Gas therapy (GT) and/or phototherapy have been recently employed as immunogenic cell death (ICD) agents for activating immunotherapy, whereas the effective activation of sufficient immune responses remains an enormous challenge in such single therapeutic modality. In this study, a near-infrared (NIR)-triggered programmable nanomotor with hydrogen sulfide (H2S) and nitric oxide (NO) generation is well designed to achieve oncotherapy by cascading mild photothermal, gas, and reactive oxygen species (ROS)-reinforced immunogenic cell death. In brief, a gas signal molecule donor NOSH with H2S and NO capable of on-demand H2S and NO release was synthesized and then loaded into hollow mesoporous copper sulfide nanoparticles (termed as HCuSNPs) with an inherent NIR absorption and surface modification activity to obtain the programmable nanomotor (termed as NOSH@PEG-HCuSNPs). In particular, NOSH@PEG-HCuSNPs can effectively achieve the simultaneous spatiotemporal co-delivery of NOSH and HCuSNPs, thereby exerting the synergistic effects of GT and mild photothermal therapy (mPTT). It is worth noting that the anti-tumor response of mPTT is effectively enhanced by GT by disrupting the mitochondrial respiratory chain, inhibiting ATP production, and promoting tumor cell apoptosis.
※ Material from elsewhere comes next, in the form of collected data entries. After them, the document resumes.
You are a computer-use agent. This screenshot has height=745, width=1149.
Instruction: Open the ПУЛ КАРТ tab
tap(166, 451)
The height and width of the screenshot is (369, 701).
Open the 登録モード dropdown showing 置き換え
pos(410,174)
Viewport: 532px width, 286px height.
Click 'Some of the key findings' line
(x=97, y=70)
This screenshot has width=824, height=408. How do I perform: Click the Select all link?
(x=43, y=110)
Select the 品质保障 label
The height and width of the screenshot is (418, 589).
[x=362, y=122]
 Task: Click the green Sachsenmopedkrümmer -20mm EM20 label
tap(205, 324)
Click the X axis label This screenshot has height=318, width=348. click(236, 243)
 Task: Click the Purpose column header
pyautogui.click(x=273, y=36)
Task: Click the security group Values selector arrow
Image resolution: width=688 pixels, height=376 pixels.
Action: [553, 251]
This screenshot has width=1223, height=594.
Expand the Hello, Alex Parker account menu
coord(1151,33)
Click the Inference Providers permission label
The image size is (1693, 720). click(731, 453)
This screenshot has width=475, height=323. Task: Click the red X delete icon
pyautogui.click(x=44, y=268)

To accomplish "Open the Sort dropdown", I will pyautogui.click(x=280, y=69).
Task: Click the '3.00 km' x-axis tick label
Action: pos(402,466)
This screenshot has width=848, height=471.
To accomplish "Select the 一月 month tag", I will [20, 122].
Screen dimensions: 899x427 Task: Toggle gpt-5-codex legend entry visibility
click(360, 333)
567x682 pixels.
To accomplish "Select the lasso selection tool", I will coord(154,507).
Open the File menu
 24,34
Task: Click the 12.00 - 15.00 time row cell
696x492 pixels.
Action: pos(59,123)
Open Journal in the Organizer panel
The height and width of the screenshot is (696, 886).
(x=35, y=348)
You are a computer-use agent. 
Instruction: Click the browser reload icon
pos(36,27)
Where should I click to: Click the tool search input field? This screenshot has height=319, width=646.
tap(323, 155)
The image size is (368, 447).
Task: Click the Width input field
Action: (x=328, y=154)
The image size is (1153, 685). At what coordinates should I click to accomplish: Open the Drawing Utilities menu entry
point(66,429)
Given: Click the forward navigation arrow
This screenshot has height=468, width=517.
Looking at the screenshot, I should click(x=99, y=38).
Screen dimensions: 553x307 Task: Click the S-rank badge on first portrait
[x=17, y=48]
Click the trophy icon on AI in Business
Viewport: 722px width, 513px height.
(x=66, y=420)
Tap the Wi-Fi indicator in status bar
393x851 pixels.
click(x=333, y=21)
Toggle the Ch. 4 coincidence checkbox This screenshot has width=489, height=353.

One by one, a large number of peroxynitrite anion (ONOO-) radicals are generated by the interactions of ROS from mPTT and NO from NOSH. Meanwhile, the unique protective mechanism of H2S is utilized to induce tumor thermal ablation by reducing the overexpression of heat shock protein 90 (HSP 90) and minimize the unnecessary damage toward normal tissues. Finally, ICD is markedly augmented by the cascading effects of mPTT, ONOO⁻radicals, and H2S. Concurrently, the immunosuppressive tumor microenvironment is reprogrammed, effectively inhibiting distant tumor tissues and preventing metastasis and tumor recurrence. Taken together, this study provides a new perspective for innovation in the field of oncotherapy.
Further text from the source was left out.